2.2.1 Identify keywords for your study

There are two sets of keywords for any published paper. Those provided by the authors and those automatically generated by each citation database. Be aware that some authors do not choose keywords well, which is why those generated by the citation database might be better. I suggest that you consider both.

2.2.1.1 Author selected keywords

Every paper published comes with a list of key words that the authors have chosen. These are usually listed under the abstract of the paper (Figure 2.1).

Finding the Keywords on a published paper. The author-selected keywords on each paper can usually be found listed under the abstract.

FIGURE 2.1: Finding the Keywords on a published paper. The author-selected keywords on each paper can usually be found listed under the abstract.

2.2.1.2 Database created keywords

In addition to those listed by the authors, most databases automatically generate their own list of key words for each paper that they list.

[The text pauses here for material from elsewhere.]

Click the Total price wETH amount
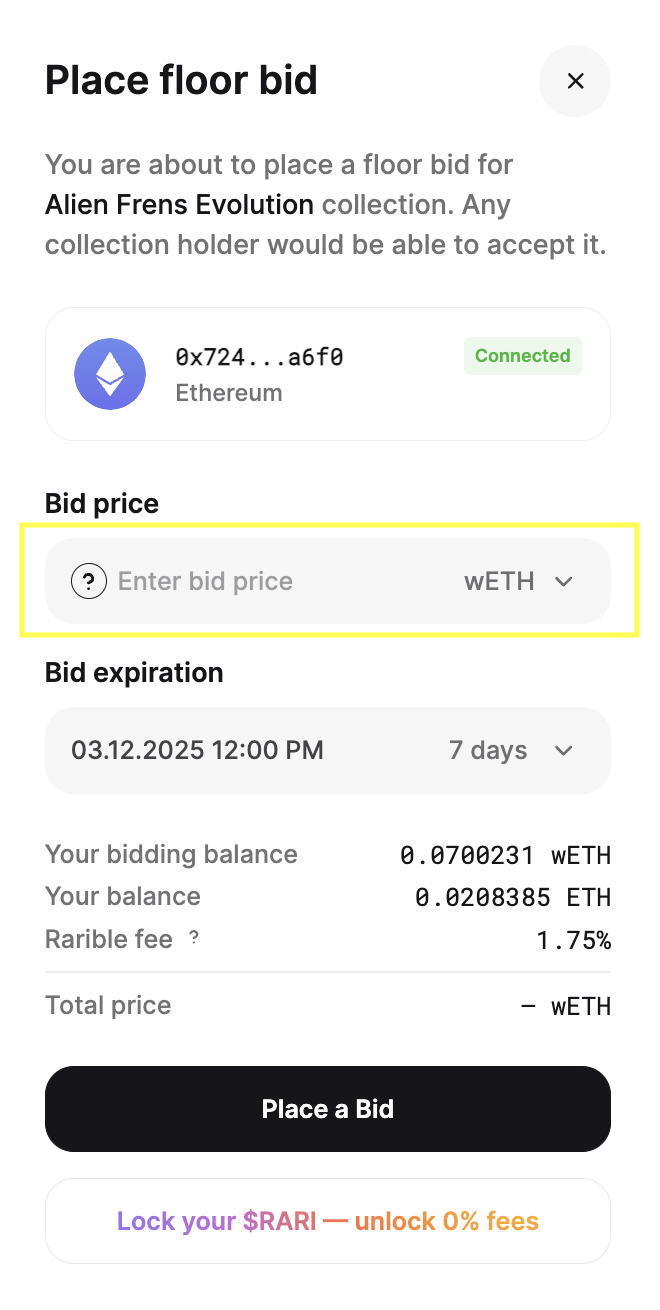 (566, 1006)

I am going to suggest that you keep lists of both of these separately. For the paper that you saw above, the key words listed on ISI Web-of-Science are shown in Figure 2.2).

Finding the Keywords in a citation database. Both the author-selected keywords and those generated by the database are listed seperately under the abstract on each entry of each paper. That shown here is from the database Web of Science using Figure 2.1.

FIGURE 2.2: Finding the Keywords in a citation database. Both the author-selected keywords and those generated by the database are listed seperately under the abstract on each entry of each paper. That shown here is from the database Web of Science using Figure 2.1.


2.3 Exercise 1: Finding your keywords

This exercise is to show you how to identify keywords for your own study. The keywords that you identify today should be useful for you moving forwards. But as you continue with your studies, you will find ways in which to add and modify your keyword searches. Some of these keywords will stay with you throughout your studies, others will change. The keyword search-string that you end up with will be dynamic.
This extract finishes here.